- **Belge Pasajı**

^^^^

Ana içeriğe atla

Euro 2024'te ceza sahası dışından neden bu kadar fazla gol atıldı? Rakamlar ne diyor?

İyi teknik, iyi top...
Euro 2024'te ceza sahası dışından neden bu kadar fazla gol atıldı? Rakamlar ne diyor?

Euro 2024'te ilk hafta gayet olumlu bir görünümle geride kaldı. Yüksek tempolu, yüksek skorlu maçlar, mükemmel atmosferler ve görece zayıf takımların dahi sahaya koyduğu üst düzey rekabet... Bir turnuvadan daha ne istenir ki? Bunların yanında en çok dikkat çeken detaylardan biri de ceza sahası dışından atılan goller oldu.

^^^^

- **Sağlanan Kayıtlar**

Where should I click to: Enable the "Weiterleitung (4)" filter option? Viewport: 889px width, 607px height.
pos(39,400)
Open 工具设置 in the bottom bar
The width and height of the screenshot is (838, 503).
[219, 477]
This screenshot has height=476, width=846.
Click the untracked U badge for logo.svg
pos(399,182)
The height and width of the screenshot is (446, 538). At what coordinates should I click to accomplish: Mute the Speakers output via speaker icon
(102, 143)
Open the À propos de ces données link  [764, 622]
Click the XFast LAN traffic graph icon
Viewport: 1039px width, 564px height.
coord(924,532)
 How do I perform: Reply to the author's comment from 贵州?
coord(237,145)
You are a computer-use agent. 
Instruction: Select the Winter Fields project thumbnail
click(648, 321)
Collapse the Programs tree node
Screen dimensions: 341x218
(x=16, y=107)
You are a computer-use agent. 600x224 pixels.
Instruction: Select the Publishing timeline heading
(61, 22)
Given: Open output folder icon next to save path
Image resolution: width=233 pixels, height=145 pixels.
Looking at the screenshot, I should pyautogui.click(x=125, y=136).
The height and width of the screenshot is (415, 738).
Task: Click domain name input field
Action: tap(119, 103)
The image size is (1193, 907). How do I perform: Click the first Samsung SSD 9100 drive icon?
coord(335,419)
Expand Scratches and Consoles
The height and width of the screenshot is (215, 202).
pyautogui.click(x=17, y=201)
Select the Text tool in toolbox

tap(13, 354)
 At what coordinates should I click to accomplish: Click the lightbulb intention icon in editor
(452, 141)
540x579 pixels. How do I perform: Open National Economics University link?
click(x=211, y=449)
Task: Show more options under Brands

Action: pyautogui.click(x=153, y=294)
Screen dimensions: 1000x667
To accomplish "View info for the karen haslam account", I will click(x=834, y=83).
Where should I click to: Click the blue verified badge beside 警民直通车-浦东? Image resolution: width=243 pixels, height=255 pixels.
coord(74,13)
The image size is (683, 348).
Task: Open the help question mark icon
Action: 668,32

^^^^

- **Görev Talimatları**
[1] Euro 2024 metnine göre turnuvanın ilk haftasında en çok dikkat çeken detaylardan biri neydi?
[2] Euro 2024 metninde "İyi teknik, iyi" ifadesinden "atılan goller oldu." ifadesine kadar uzanan kısmı birebir kopyalayın.

- **Problemlerin Yanıtları**
[1] Ceza sahası dışından atılan goller.

[2]
İyi teknik, iyi top...
Euro 2024'te ceza sahası dışından neden bu kadar fazla gol atıldı? Rakamlar ne diyor?

Euro 2024'te ilk hafta gayet olumlu bir görünümle geride kaldı. Yüksek tempolu, yüksek skorlu maçlar, mükemmel atmosferler ve görece zayıf takımların dahi sahaya koyduğu üst düzey rekabet... Bir turnuvadan daha ne istenir ki? Bunların yanında en çok dikkat çeken detaylardan biri de ceza sahası dışından atılan goller oldu.